If one wants a high level overview of the next few days or wants to know the current conditions and any imminent weather threats, most of the apps are fine, but for a detailed forecast for the short/medium term (up to 7-8 days), the NWS is the best, as they have meteorologists dedicated to weather forecasting in every region.
Most of the local media outlets that have dedicated meteorologists for the area are generally pretty good, too, although some are better than others. I will also say that The Weather Channel (on-air version) has improved by leaps and bounds over the past 4-5 years, with a slew of very well-respected experts in nearly every weather area, who break down and explain/forecast major weather events quite well.
However, any specific forecast beyond about 7-8 days is generally a load of poo, as has been discussed on this board many times since AccuWeather came out with their 45-day forecasts about 10 years ago (and they're up to 90 days now, which is moronic). The meteorological community has unanimously laughed at these predictions and below is a link to one of my favorite takedowns of them, by the Capital Weather Gang.

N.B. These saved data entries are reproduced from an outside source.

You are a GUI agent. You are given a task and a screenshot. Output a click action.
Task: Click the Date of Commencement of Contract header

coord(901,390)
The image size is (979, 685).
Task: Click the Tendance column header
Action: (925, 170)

Having said that, one can predict general climate trends of below normal/normal/above normal for temps and precip out to about a month with modest accuracy (better than guessing, but these are also sometimes badly wrong, especially on precip) and beyond that with a bit of accuracy, but it's nearly impossible to predict what one specific day is going to bring 20, 40, 60+ days out. Whenever I do those cold/warm/snowy type trend threads for 2-4 weeks out, the temperature trends usually verify quite well but the snow/precip trends verify less well (but still better than random guessing).